Story is king.
Story is everything.
Story is a state of mind.
Story isn’t over yet.
The above is my Google poem, “Story Is.” In case you’ve never composed a Google poem, it’s pretty easy. You just type something into the search bar, and the autocomplete suggestions form a poem. This idea is nothing new, but since Google suggestions are updated constantly, and autocomplete differs depending on the version you’re using, Google poems are always changing. According to Sampsa Nuotio, who runs the blog Google Poetics, if you find a great poem, you should be sure to capture it right away with a screenshot. When I type “story is” into the search bar tomorrow, I might get a different poem.
Autocomplete and predictive text are changing the way people type, write, and perhaps even think. The other day, I was tutoring a sixth grade student who was writing an essay about The Giver by Lois Lowry. He was typing this on his iPad, using two fingers to hunt and peck on the screen keyboard. “Do you want to use the computer instead?” I asked. “So you can use a real keyboard?”
“No. It’s faster for me this way.”
As I watched him type, I realized why. He only typed the first few letters of each word before looking at the autocomplete suggestions and picking the word was looking for; then he’d move on to the next word. That’s when it hit me: kids these days are typing in a totally different way than I do.
I’ll refrain from saying that my way is better, although I do think there is a certain grace to having your fingers poised on home row, and a certain music to the clackety-clack of a typist who can reach each key with only a slight stretch of the proper finger.
Nietzsche once said, after noticing that switching from paper and pen to a typewriter changed the nature of his writing, that “our writing equipment takes part in the forming of our thoughts” (Carr). So I wonder how predictive text might affect the writing process. If kids are used to typing something halfway and then getting suggestions for the rest, might it be hard for them to write something creative and original? Will they be waiting for suggestions to appear? Will they not know how to finish their own thoughts?
Every generation worries that, because of newfangled inventions and technology, the younger generation will become bereft of smarts or ability or creativity. (See that whole part in “Is Google Making Us Stupid” by Nicholas Carr about how the development of writing, and later the printing press, had scholars of the time concerned about the future of brainpower.)

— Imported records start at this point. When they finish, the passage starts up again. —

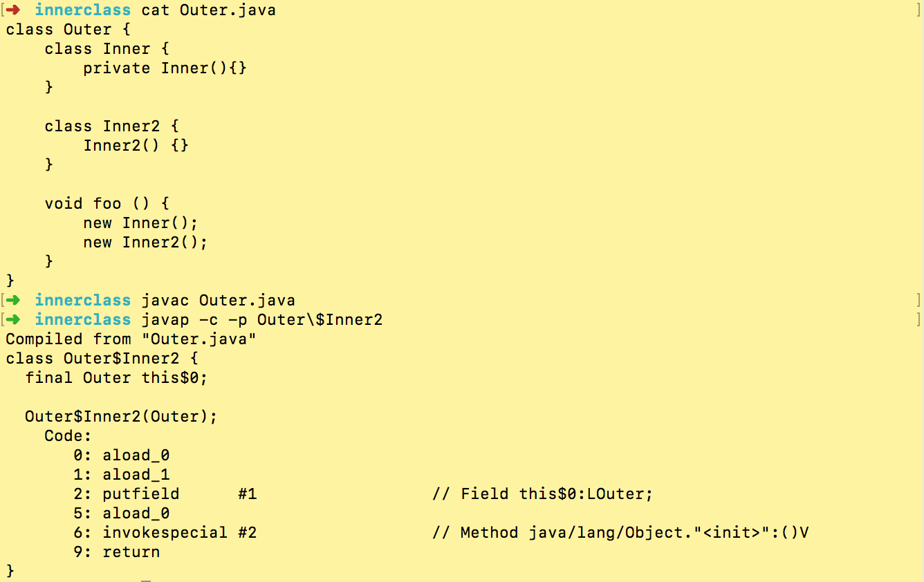The image size is (924, 582).
Task: Click the right bracket ending the javap line
Action: click(x=918, y=319)
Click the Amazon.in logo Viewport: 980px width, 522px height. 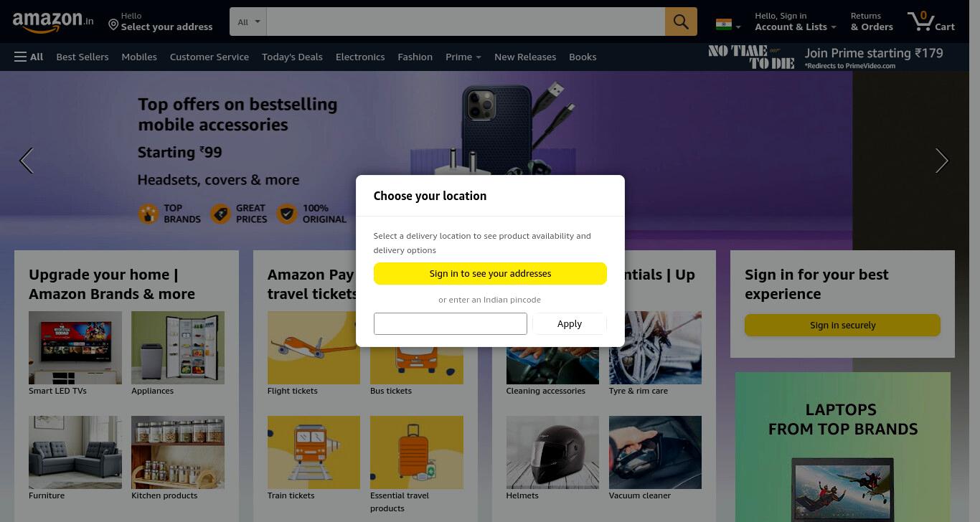coord(53,22)
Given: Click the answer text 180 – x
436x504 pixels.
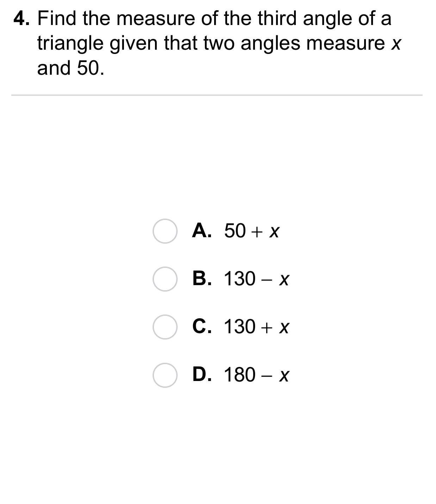Looking at the screenshot, I should [257, 375].
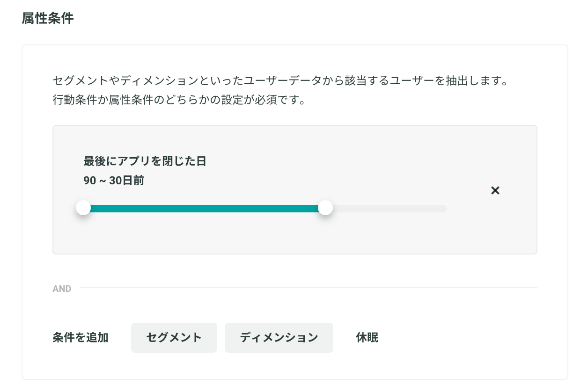This screenshot has height=392, width=588.
Task: Click the far right end of the slider track
Action: (x=444, y=209)
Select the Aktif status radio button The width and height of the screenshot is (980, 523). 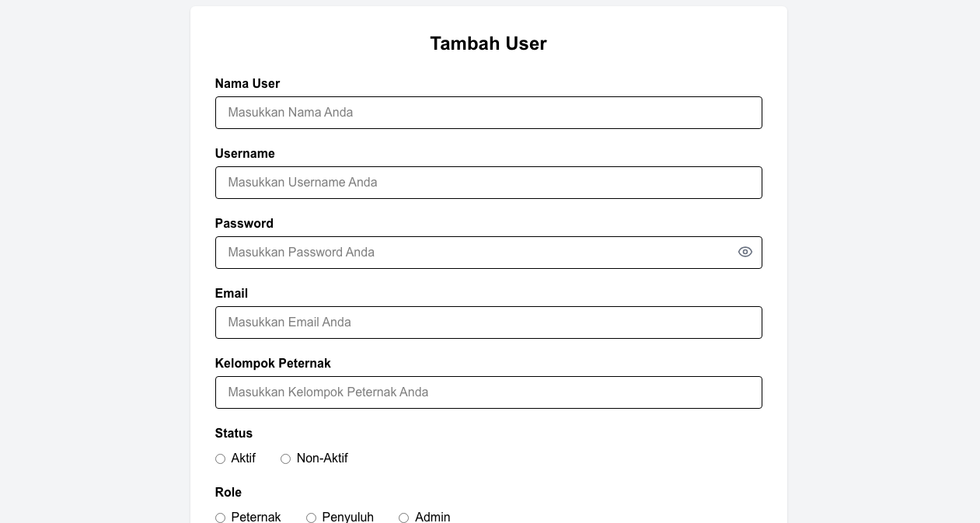pyautogui.click(x=220, y=459)
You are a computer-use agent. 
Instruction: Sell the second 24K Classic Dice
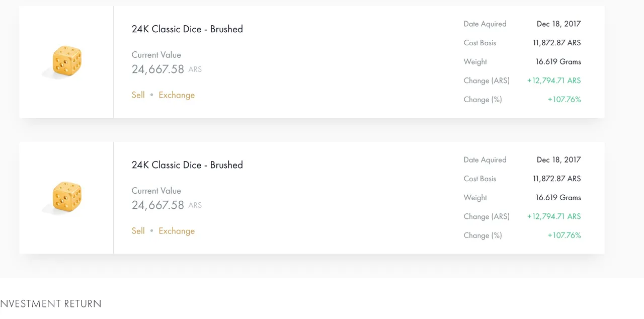pyautogui.click(x=138, y=231)
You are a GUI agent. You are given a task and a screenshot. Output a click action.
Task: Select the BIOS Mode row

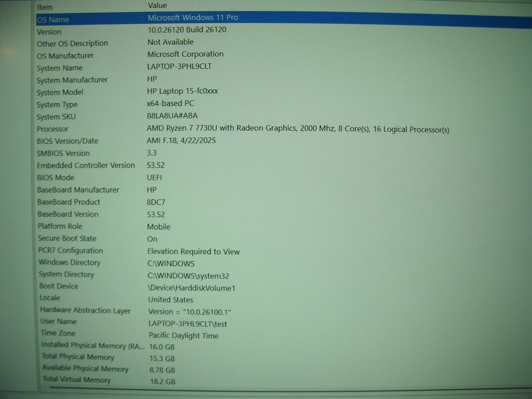click(x=56, y=178)
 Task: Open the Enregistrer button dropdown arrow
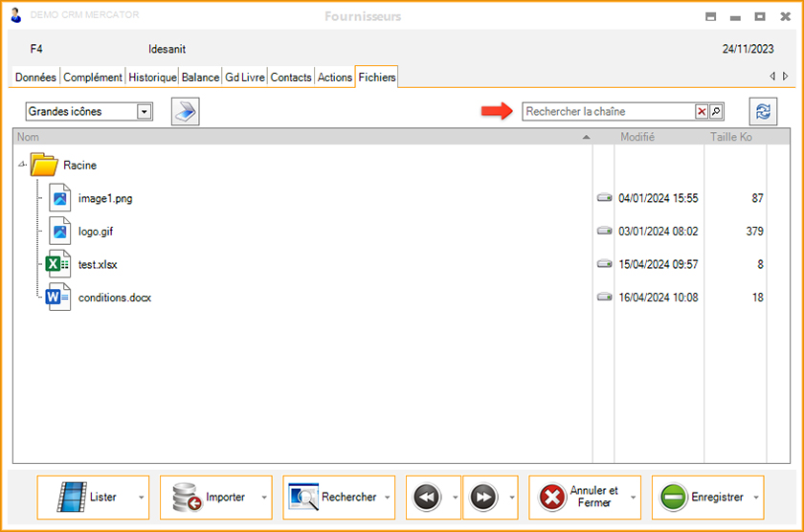[756, 498]
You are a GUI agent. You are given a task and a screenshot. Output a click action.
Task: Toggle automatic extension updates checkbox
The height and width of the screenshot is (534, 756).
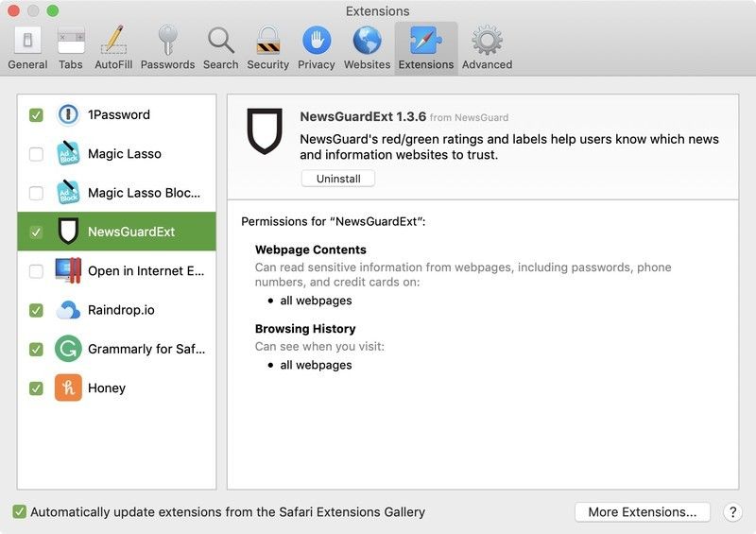coord(20,512)
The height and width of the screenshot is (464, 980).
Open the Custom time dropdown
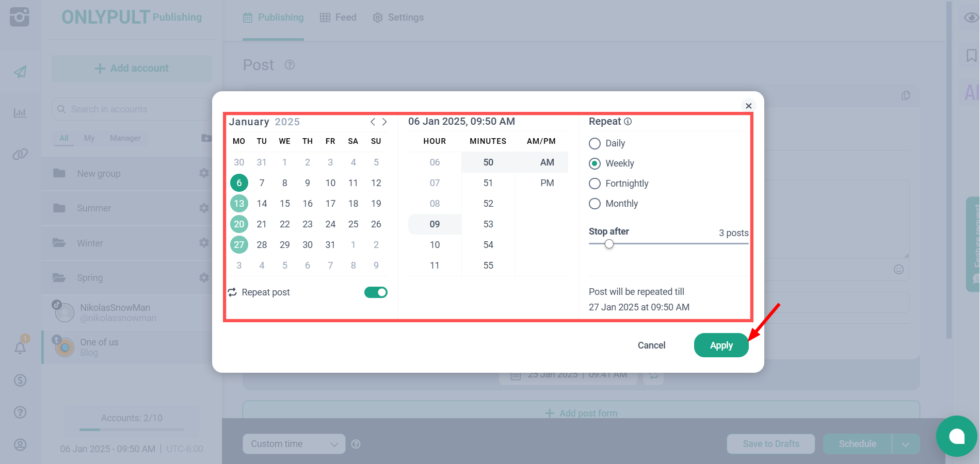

And when it comes to creativity, there are many writers of previous generations who would turn up their noses at the thought of writing stories or novels on a computer, and yet that is how I compose most everything I write, and I think I’m doing okay. Heck, maybe the next great American novel will be written by someone hunting and pecking on an ipad.
The other day my younger brother, the extremely creative and talented Deven James Langston, was talking to my mom about his career. Deven is a Computer person with a capital “C.” He was a kinetic imagery major in art school and creates artwork through computer animation, moving graphics, electronic music, and digitally-enhanced photography. (To see some of the amazing monthly photos Deven and his girlfriend have been making, go here.)
Deven was talking to my mom about starting a youtube channel, which, to be honest, I didn’t realize was a viable career choice, but apparently it is. I was born in 1981 – a bit too young to be considered Generation X and a bit too old to be a Millenial. I’m at that age where, although I use technology, I’m a bit intimidated of it. Deven, on the other hand, is definitely a Millenial — he not only understands new technology, he loves it.
I look at Deven, and at the awesome art he creates in his free time, and I realize that, as usual, we old fogies have nothing to worry about. Kids are going to be smart and capable and creative, no matter what technology they grow up with. Finding a creative outlet seems to be part of human nature, and Google won’t take that away. Another human instinct: story. I’m pretty sure that we will be telling them – in some way or another – for a long time to come.
And besides, if people are finding poetry in the Google search bar, and kids are still reading The Giver, I don’t think we have too much too worry about.